Maybe people today deserve money back to help them with a new car purchase? Perhaps we should reap the benefits of taxes before we pay into the system, instead of waiting our turn to draw social security benefits. I’m not sure how the government justifies this new system they are implementing. What year was the cut-off where we stopped taking care of ourselves and asked the government to do this for us? Of all the statistics the government agencies like to report, maybe they could clue me in on this one. The nation’s mindset has gone 180 degrees out from the fifties, sixties, and seventies. Instead of taking pride in what we have accomplished, more and more it is the norm to take pride in what you have squandered. Are we really getting over on the government when we take these handouts, or are we leaching off of the people who earned it? My father’s generation had many failures and many successes, but one thing was for sure, they all physically did something. You can’t fail if you are sitting in a section eight home waiting for a government check. You can’t fail if you do nothing all month but wait for your food stamp card to be validated. And you won’t be able to fail if the government bails out every business that makes bad financial decisions. Isn’t the threat of failure what drives the winners?

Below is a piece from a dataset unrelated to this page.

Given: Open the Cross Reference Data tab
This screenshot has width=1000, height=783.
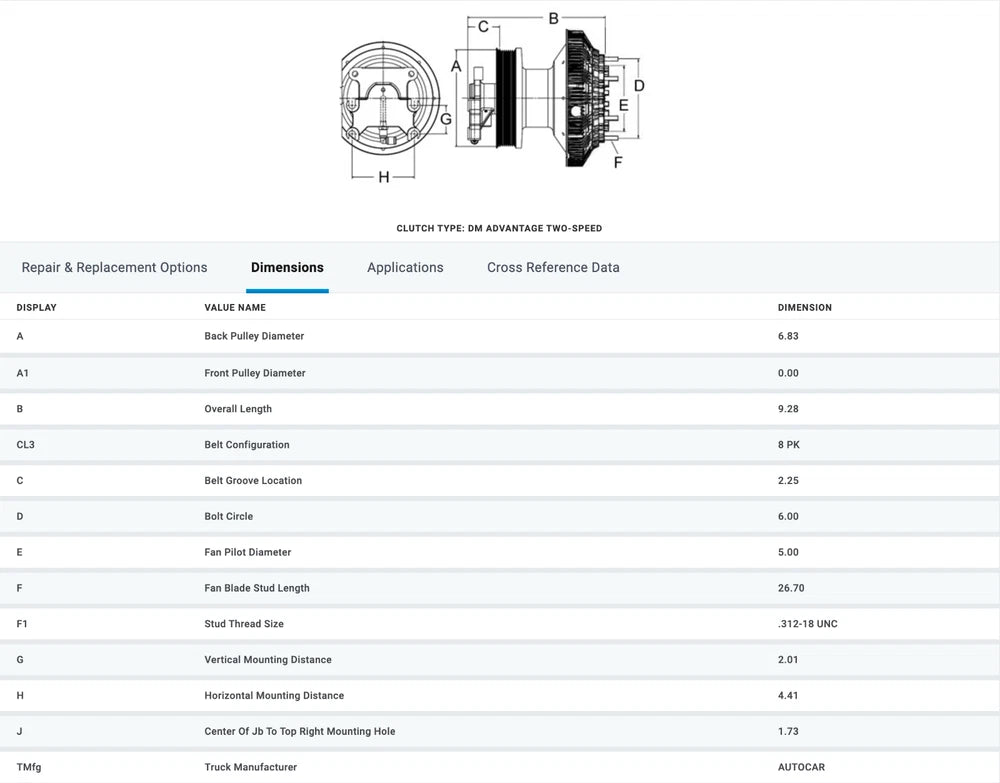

What has happened to “the way things used to be?” Where has America slid off course? When we elect a new President, are we not electing someone to repair what is broken? We need leadership that will do away with these programs instead of escalating them and concocting new ones. Ronald Reagan said “Welfare's purpose should be to eliminate, as far as possible, the need for its own existence.” I wonder if this is even on the agenda anymore. Reagan also said “We should measure welfare's success by how many people leave welfare, not by how many are added”. Now, I wasn’t born until 1970. A quarter just never seemed like a “bundle of money” to me. But those last two quotes, somehow, make TOTAL sense to me. What do they mean to you?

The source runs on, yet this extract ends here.